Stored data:

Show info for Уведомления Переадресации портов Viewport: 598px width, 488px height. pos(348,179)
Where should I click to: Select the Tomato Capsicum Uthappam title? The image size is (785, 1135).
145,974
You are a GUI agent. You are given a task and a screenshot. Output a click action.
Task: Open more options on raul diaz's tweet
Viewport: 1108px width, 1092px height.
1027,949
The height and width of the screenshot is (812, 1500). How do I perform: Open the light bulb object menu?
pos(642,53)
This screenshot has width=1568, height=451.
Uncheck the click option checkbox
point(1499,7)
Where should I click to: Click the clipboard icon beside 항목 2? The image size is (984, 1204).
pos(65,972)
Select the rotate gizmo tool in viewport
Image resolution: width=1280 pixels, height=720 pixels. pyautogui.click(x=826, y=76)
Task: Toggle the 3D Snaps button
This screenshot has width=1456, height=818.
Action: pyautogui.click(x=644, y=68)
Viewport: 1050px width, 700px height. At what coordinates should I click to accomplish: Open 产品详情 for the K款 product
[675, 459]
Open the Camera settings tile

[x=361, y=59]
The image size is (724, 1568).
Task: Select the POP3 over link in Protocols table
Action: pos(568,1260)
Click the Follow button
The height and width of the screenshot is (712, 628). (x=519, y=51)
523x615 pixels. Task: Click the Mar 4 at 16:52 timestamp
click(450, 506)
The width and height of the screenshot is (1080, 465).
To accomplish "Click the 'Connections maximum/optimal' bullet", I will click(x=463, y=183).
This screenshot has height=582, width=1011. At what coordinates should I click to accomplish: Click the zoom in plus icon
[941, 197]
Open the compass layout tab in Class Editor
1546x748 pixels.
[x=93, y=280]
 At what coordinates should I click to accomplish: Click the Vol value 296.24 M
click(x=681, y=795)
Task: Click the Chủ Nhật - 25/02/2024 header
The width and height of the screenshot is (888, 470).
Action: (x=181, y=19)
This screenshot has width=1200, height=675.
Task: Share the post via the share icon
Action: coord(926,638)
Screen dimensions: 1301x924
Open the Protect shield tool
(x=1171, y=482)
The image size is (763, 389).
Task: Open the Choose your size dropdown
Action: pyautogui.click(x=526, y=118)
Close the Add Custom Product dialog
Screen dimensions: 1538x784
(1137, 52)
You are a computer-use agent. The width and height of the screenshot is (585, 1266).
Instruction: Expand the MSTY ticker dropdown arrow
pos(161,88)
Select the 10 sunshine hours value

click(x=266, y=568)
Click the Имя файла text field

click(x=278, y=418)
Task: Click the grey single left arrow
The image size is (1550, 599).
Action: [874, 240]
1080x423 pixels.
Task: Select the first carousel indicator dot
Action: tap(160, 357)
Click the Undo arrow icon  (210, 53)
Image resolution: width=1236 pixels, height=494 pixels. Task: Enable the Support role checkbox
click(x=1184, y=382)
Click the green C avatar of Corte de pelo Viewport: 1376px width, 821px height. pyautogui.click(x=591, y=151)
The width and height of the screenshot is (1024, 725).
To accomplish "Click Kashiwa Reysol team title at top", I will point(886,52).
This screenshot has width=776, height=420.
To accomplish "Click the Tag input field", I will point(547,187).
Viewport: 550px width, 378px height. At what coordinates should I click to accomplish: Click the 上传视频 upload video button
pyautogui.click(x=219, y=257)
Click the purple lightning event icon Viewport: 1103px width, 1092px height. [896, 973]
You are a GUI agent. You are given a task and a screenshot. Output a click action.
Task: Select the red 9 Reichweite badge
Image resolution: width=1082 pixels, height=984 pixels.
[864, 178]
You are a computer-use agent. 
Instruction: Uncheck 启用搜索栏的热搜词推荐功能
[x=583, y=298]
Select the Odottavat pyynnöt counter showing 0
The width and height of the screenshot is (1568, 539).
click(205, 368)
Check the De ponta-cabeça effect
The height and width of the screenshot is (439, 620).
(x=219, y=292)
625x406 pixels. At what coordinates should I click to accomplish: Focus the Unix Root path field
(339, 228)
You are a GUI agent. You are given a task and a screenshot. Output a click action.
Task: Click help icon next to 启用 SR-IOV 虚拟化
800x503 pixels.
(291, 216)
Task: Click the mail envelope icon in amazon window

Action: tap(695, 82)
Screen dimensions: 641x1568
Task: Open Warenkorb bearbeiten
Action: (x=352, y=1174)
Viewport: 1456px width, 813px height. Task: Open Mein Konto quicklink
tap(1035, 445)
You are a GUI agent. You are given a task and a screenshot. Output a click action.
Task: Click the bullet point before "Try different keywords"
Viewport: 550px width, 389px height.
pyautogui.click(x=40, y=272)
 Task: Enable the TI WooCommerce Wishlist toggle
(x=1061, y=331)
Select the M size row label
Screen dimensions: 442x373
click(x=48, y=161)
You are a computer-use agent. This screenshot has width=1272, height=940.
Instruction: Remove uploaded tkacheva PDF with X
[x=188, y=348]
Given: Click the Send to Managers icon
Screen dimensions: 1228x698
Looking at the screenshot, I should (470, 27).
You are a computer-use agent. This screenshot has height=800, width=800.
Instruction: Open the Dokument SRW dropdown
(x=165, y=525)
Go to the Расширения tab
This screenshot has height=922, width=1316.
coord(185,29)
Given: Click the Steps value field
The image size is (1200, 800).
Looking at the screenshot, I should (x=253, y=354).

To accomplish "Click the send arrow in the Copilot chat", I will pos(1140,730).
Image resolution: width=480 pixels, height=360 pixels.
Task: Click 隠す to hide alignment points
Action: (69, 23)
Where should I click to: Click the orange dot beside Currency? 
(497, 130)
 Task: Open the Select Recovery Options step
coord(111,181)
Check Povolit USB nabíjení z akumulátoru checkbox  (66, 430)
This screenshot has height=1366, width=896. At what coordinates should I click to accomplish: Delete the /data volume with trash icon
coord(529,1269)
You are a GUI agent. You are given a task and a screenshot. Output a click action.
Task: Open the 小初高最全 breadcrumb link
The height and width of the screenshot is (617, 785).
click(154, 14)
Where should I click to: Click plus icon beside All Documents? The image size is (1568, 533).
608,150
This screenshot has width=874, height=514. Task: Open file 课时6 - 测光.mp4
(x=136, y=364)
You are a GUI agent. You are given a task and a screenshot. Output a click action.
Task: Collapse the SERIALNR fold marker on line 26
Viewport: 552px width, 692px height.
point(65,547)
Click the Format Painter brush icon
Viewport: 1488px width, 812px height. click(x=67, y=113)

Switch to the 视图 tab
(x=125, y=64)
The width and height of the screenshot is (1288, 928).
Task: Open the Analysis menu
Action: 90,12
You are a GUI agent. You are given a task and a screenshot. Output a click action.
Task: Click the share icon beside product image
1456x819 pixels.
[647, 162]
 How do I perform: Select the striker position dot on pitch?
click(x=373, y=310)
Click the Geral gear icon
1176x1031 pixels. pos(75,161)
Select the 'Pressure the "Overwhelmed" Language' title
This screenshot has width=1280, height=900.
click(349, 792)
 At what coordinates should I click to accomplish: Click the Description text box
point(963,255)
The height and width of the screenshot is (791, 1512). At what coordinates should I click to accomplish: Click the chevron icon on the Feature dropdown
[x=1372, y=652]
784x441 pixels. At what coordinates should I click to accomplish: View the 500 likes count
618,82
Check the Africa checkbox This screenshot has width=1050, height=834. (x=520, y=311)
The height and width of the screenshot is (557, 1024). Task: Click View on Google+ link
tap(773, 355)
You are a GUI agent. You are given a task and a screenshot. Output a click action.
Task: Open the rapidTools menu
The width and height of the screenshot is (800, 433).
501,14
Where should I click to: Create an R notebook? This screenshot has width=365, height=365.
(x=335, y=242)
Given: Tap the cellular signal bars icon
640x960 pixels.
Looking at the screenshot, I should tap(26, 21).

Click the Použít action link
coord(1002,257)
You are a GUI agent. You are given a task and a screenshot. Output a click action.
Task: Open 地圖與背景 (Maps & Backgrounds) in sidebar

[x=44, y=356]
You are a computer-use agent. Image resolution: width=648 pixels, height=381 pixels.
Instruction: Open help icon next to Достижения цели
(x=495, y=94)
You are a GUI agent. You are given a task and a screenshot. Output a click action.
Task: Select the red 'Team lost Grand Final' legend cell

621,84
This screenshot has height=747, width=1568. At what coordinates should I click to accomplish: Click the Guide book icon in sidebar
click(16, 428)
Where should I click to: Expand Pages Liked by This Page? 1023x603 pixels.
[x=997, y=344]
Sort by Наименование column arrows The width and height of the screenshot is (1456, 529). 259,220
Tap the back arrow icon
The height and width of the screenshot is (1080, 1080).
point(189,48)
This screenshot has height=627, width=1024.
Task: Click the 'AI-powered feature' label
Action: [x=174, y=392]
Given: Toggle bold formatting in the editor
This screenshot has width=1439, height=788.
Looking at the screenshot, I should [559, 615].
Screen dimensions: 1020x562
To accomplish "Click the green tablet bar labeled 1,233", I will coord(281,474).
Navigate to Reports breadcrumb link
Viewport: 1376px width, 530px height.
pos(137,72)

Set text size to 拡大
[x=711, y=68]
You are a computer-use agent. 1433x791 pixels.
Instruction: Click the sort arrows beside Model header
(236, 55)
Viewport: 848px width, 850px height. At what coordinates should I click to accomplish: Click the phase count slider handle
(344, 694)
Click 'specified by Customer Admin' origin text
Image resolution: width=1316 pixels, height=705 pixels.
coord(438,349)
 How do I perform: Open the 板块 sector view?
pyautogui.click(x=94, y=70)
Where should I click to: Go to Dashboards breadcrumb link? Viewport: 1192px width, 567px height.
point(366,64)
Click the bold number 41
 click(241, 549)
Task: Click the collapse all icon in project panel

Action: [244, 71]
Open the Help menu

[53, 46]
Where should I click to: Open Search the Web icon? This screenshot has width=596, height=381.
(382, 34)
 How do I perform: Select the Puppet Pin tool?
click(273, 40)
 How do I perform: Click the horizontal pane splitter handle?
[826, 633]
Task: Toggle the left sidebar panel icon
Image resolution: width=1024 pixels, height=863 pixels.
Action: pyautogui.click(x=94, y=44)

* DIRECTIONS FOR THIS TASK *
All lines above that include the word "computer" should be located and copied.

* ANSWER TO THIS EXERCISE *
You are a computer-use agent. The width and height of the screenshot is (585, 1266).
You are a computer-use agent. 
You are a computer-use agent. This screenshot has width=1272, height=940.
You are a computer-use agent. This screenshot has height=800, width=800.
You are a computer-use agent. Image resolution: width=648 pixels, height=381 pixels.
You are a computer-use agent. 1433x791 pixels.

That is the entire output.